Dr. Nam Vo and the Ferguson Spine Lab have been awarded an R01 grant from the National Institutes of Health for their project "Mechanisms of Cellular Senescence Driving Intervertebral Disc Aging through Local Cell Autonomous and Systemic Non-Cell Autonomous Processes."
Award: $2,386,261
Funding Period: 5/15/23 - 1/31/28
Grant Abstract:
Intervertebral disc degeneration (IDD) underlies many spinal disorders resulting in debilitating back pain, disability, and tremendous economic loss. Aging is the greatest risk factor for IDD and yet the biology of disc aging is still poorly understood. Our prior research demonstrated that persistent DNA damage promotes senescence cells resulting in their acquisition of the senescence-associated secretory phenotype (SASP) that produces copious inflammatory and catabolic factors that promote disc matrix loss, a universal feature of disc aging and degeneration. While these findings greatly advance our understanding of disc aging, they also raise important questions. Does cellular senescence mainly drive disc aging locally, systemically, or both? In other words, do senescent disc cells with tissue-destroying SASP locally drive disc aging in a cell-autonomous manner, or do senescent cells from other tissues systemically promote disc aging through the endocrine action of their SASP and signaling factors through non-cell autonomous mechanisms? Moreover, which of the two major cellular senescence pathways, p16INK4a or p21Cip1, predominantly drive the local cell-autonomous effects and the systemic non-cell autonomous effects on disc aging?
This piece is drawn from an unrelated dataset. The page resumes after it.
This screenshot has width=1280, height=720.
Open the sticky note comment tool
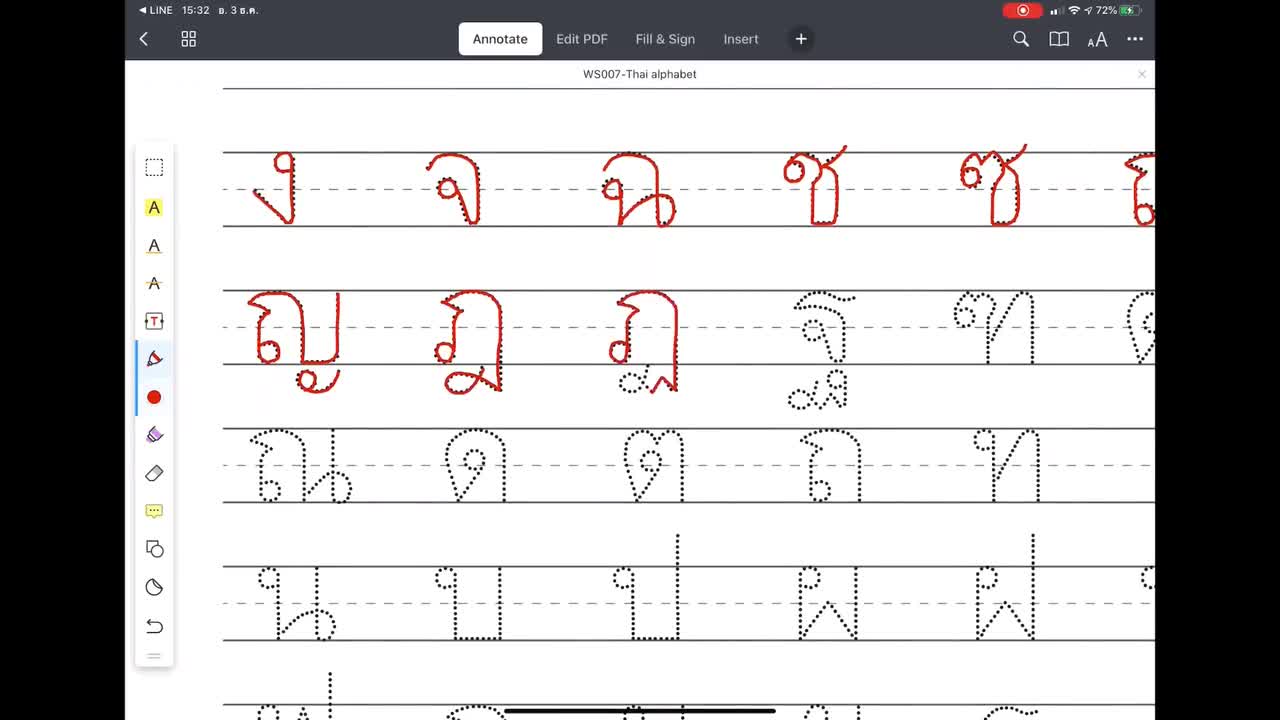154,511
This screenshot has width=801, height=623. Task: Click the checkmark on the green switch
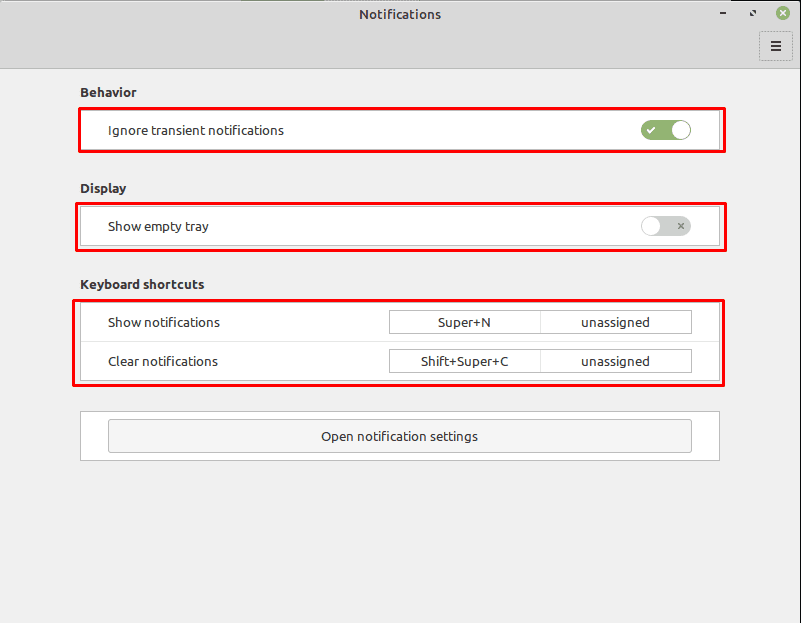coord(651,130)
Based on our preliminary data, we hypothesize that cellular senescence drives disc aging predominantly through p16-mediated systemic cellular senescence and moderately through p21-mediated local disc cellular senescence. We propose three specific aims to test this hypothesis using several innovative transgenic mouse strains: (1) Determine the relative contributions of local (cell autonomous) and systemic (non-cell autonomous) processes in driving disc cellular senescence and age-dependent IDD; (2) Determine the relative contributions of p21Cip1 and p16INK4a -mediated cellular senescence on age-dependent IDD; and (3) Test senolytic treatment for slowing age-dependent IDD. Completion of the proposed studies will determine whether disc aging is driven predominantly by local or systemic processes and whether these processes are mediated primarily through the p21Cip1 or p16INK4a cellular senescence pathway. Finally, our proposed studies will identify novel senolytic drugs for treating and slowing down age-dependent IDD.
Congratulations to Dr. Vo and the Ferguson Spine Lab team!